Where does the word "computer" occur in the entries below? Copy every line that has it.

Input records |

----------

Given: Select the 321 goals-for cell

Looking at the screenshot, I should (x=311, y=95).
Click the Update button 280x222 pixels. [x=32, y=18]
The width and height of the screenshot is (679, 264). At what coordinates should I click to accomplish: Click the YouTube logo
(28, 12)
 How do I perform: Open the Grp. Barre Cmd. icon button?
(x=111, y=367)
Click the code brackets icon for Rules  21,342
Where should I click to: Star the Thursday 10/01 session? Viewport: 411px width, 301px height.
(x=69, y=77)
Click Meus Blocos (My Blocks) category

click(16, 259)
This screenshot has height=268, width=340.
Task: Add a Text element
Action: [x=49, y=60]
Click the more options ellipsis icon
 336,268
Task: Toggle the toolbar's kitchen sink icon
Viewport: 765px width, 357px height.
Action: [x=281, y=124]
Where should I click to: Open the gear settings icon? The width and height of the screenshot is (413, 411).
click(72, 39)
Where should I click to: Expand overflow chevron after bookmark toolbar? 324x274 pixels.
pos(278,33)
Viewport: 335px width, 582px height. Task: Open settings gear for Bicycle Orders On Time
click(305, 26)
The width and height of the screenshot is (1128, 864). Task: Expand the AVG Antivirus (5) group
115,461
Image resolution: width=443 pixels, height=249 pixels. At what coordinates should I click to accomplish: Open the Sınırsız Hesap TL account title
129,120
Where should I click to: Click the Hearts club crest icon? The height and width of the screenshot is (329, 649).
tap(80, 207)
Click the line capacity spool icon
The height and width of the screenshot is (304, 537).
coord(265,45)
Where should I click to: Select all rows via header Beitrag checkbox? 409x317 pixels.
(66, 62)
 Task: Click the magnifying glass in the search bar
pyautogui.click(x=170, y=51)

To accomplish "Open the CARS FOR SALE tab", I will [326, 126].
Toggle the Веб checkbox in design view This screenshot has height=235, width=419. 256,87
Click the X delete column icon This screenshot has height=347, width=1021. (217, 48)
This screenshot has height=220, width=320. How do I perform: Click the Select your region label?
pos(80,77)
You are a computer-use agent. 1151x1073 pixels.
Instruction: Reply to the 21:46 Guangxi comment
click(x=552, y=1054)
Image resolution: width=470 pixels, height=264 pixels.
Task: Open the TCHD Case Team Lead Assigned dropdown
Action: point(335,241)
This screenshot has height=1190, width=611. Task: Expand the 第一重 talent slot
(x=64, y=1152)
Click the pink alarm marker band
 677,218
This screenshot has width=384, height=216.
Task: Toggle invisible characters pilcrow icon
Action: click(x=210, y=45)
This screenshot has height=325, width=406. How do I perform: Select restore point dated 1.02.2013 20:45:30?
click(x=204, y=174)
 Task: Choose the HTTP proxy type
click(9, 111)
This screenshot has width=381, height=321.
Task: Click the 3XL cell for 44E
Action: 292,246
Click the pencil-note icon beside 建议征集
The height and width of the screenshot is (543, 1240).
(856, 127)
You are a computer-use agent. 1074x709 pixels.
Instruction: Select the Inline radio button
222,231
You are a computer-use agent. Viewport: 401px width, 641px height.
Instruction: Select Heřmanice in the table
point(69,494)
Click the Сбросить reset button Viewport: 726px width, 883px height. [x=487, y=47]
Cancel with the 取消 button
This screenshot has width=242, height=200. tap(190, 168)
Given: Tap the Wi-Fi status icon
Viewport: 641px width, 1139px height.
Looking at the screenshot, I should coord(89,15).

----------

Solution to the problem |
You are a computer-use agent. 1151x1073 pixels.
You are a computer-use agent. 1074x709 pixels.
You are a computer-use agent. Viewport: 401px width, 641px height.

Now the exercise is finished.